Unicode mangling (was Re: [PATCH] Java: New C++ ABI compatibility changes.)

Mon Jan 15 04:14:00 GMT 2001

It looks like you're still using the same scheme for mangling Unicode
strings.  I'd like to reexamine that, since we're stabilizing the ABI.

First, we need to remember that C99 and C++ (will) also need this
functionality.  The frontend work to support extended characters in
identifiers remains to be done, of course.

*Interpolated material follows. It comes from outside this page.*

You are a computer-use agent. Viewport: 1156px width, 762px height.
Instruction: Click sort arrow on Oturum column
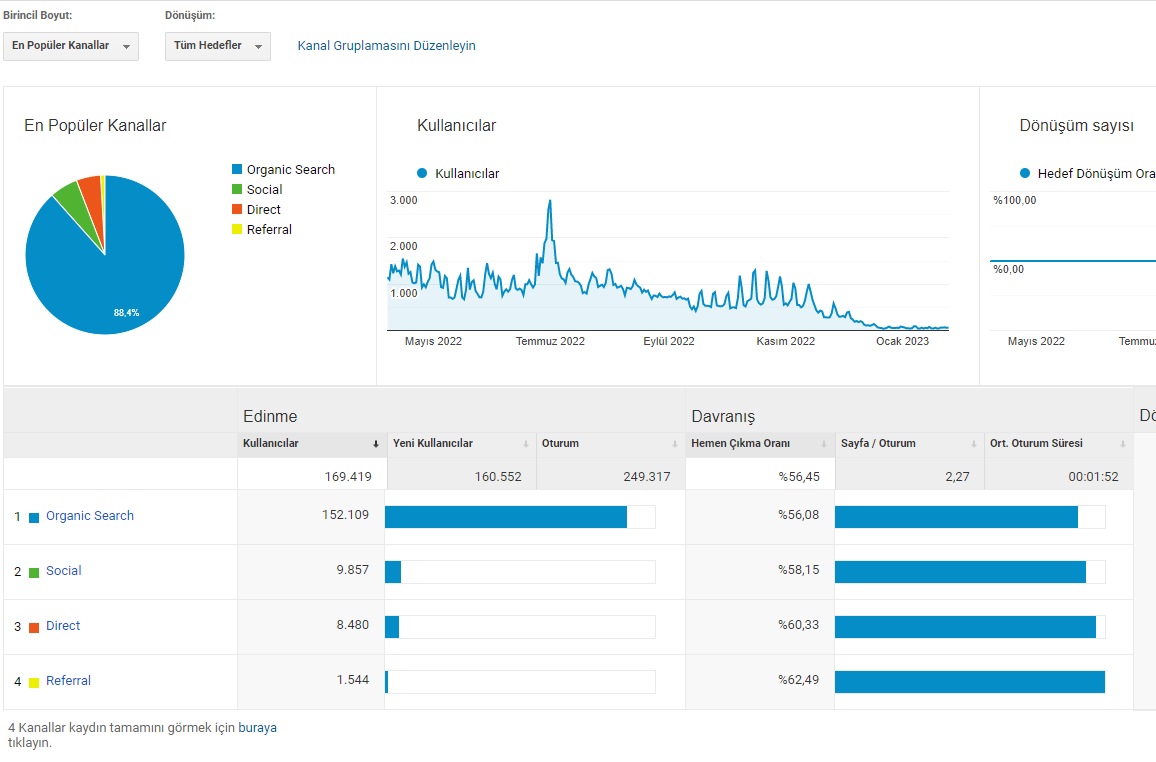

As far as I can tell, the current scheme affects individual identifiers.
If it contains extended characters, you prepend 'U' to the length and
replace each extended character with _NNNN (the 16-bit hex encoding of the
UCS2 value).  This currently has several flaws:

1) It doesn't allow for C-like symbols, which have no length specifier.
   This could be fixed by defining some encoding starting with, say, '_U'.
2) It doesn't accommodate 32-bit extended characters in C++/C99
   (\UNNNNNNNN).  This could be fixed by escaping them with, say, '_L'.
3) _NNNN is a valid component of an identifier, complicating the
   demangler intelligence.  This could be fixed by also escaping the '_'
   character in affected names.  Hmm...it looks like you intend to do
   so in unicode_mangling_length, but don't actually do so in
   append_unicode_mangled_name.  We could also just use '__'.

With these fixes, I think the current scheme is OK.  But for targets with
8-bit clean binutils, I think it makes a lot of sense to just use the UTF8
encoding in the symbol.

Thoughts?

Jason